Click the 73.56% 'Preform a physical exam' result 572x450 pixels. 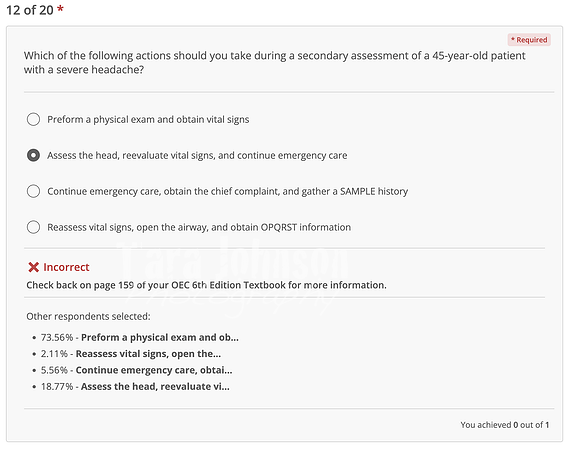[140, 337]
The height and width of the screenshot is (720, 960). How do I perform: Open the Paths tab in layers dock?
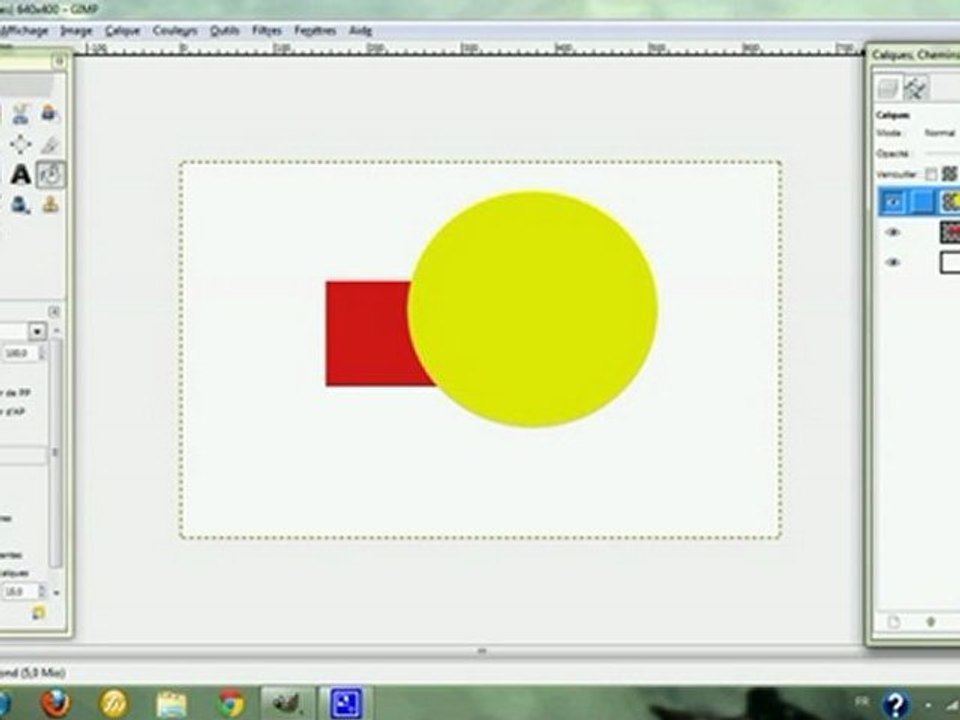(x=916, y=88)
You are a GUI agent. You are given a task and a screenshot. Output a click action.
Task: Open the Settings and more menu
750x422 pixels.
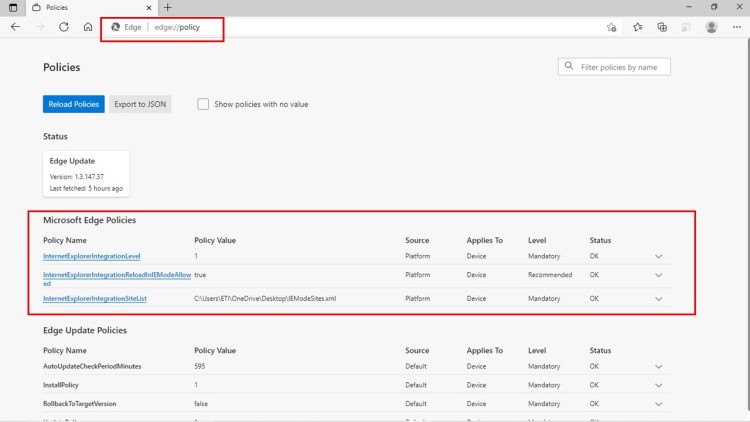[x=736, y=27]

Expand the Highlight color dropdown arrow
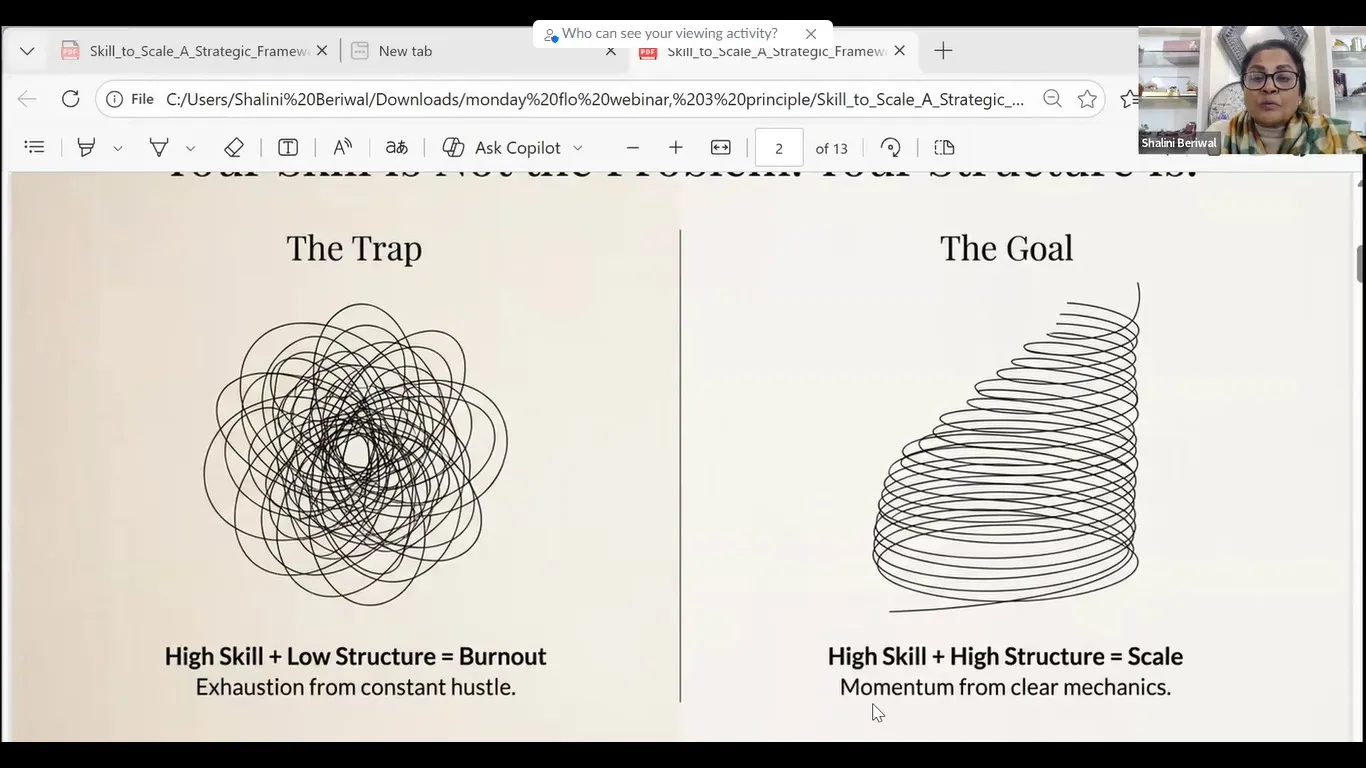(118, 148)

###

WHAT YOU SHOULD DO:
The reply should consist only of the lines running from the one with "750x422 pixels." through the end of the material, both included, copied exactly; please omit pictures.

PROBLEM SOLUTION:
750x422 pixels.
[x=736, y=27]

Expand the Highlight color dropdown arrow
(118, 148)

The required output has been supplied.